But is was made in 1995 and won't go on forever. In fact, I would be happier changing it for something newer sooner rather than later, the idea being that it can be the main family car on a day to day basis.

Obvious next step is L322 but at my price point I am worried about all the auto gearbox stories and the earlier ones seem almost as underliable as the P38 is, and harder to fix.

One option may be to go for a newer L322 V8 Petrol - do these suffer from the same gearbox issues as the earlier diesels? LPG or Bio fuel could help to offset the higher running costs, although the cost of adding LPG here is France is very high (4K). And the thought of a V8 does have some appeal... is this BMW engine reliable? :)

What else should I be looking at? Budget limited to £12Kish....

Happy to consider Jap options, but both the Land Cruiser and Shogun I have been in seem very crude and cramped compared to the P38, despite being at least 10 years younger.....

Thoughts?

Cheers

Jerry
 
Jerry, the L322 is a nightmare compared to the P38, incredibly complex electronics. TD6 is a good engine and more economical than the P38 but does not it seems like bio diesel. Look at RS2000customs thread about gearboxes. Better off with a late P38 IMO
 
Hi all just interested to hear your thoughts on something I have been mulling over for a while...

...my P38, although it's had some issues, has in the 18 months I have owned it so far been great. The hassle compared with some Jap alternatives more than outweighed by its sheer competence as both family and towing vehicle.

But is was made in 1995 and won't go on forever. In fact, I would be happier changing it for something newer sooner rather than later, the idea being that it can be the main family car on a day to day basis.

Obvious next step is L322 but at my price point I am worried about all the auto gearbox stories and the earlier ones seem almost as underliable as the P38 is, and harder to fix.

One option may be to go for a newer L322 V8 Petrol - do these suffer from the same gearbox issues as the earlier diesels? LPG or Bio fuel could help to offset the higher running costs, although the cost of adding LPG here is France is very high (4K).

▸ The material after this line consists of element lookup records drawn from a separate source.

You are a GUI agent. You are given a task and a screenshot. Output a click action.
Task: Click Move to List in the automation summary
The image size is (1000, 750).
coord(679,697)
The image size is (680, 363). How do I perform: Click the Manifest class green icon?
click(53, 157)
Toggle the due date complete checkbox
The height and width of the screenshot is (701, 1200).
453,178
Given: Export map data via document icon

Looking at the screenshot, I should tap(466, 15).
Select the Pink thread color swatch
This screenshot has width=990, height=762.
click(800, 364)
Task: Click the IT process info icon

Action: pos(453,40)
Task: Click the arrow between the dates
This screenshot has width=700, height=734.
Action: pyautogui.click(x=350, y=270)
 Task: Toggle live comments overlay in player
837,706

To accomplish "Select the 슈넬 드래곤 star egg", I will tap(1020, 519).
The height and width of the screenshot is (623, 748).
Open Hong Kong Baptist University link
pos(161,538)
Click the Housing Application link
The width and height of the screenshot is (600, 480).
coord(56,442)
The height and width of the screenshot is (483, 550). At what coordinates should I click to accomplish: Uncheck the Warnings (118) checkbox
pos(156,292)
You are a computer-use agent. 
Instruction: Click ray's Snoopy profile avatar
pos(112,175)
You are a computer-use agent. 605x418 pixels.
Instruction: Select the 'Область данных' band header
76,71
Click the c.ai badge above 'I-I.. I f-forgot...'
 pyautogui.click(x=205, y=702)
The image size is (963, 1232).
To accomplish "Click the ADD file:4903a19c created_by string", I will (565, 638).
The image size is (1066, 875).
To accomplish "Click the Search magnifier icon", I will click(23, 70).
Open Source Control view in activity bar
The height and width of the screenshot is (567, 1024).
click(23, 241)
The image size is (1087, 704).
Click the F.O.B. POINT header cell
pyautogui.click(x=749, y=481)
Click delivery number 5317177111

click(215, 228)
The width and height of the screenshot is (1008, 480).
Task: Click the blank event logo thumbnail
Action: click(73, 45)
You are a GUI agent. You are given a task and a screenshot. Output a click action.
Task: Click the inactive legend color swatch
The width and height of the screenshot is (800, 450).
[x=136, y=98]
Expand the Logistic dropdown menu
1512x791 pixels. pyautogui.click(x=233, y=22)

And the thought of a V8 does have some appeal... is this BMW engine reliable? :)

What else should I be looking at? Budget limited to £12Kish....

Happy to consider Jap options, but both the Land Cruiser and Shogun I have been in seem very crude and cramped compared to the P38, despite being at least 10 years younger.....

Thoughts?

Cheers

Jerry

hi,my thoughts would be to buy the latest model of p38 you can buy.you know what the issue's are with them,you like them as a vehicle and you wont have to break the bank to buy one.then if it ever goes wrong:rolleyes:,then you will have the funds there to be able to repair it.:D:D
 
As with any vehicle purchase, go in with your eyes wide open. Buy with your brain and not your heart. If you feel any doubt about a vehicle you're looking at, trust that doubt and walk away. There are too many out there to buy the first one you come across. Research the faults so you know what to look for. Make sure all recall work has been carried out.
 
Jerry,

I've just done something something similar to what you are mulling over and some have mentioned already.

I have just part ex'd my 1995 4.6 P38 for a 2000 4.6 Vogue.

My 1995 has been great, bought as a toy to play with but then turned into my everyday car. It has allowed me to learn about the car and has never let me down once in my 18 month ownership. My thinking was as yours, this is going to end at some time, and I knew there were things that will need doing soon which will cost money and I will never recoup.

Therefore I decided it was time to spend that money now on a newer, better version.

I am not a fan of the L322 purely on looks (not my taste) so went looking for as newer P38 as I could. And I found one, with as much documentation and history as there could be in the most immaculate condition.

The condition and the documentation of my new car all adds up, but I am still taking a chance, just a lesser one. Mind you, you take a chance with buying any car these days!! Even a new one! My fingers are going to be crossed for the next few months!!

Whatever one you go for make sure everything adds up. Check if known faults/recalls have been done.

As someone said previously, any doubt walk away.

Hope that helps
 
L322 is a brilliant vehicle - but complex and expensive...

The BMW M62 engine is a good strong motor with a long pedegree behind it, and hence quite a bit of information online to pour over. BMW have used the engine in various guises since the mid ninties, I had the 4.0 and 4.4 version in both the 740's I have owned previously...

Looked after they are pretty good, not Jap reliable, but not bad either.

The ZF boxes are better than the early Gm's on the diesels, but are still prone to issues....and yes the Torque Convertor on the ZF box is prone to wear like the GM, only difference is the ZF box gives you warning before hand by way of 'Cattle Grid' juddering on light throttle between 30-50mph.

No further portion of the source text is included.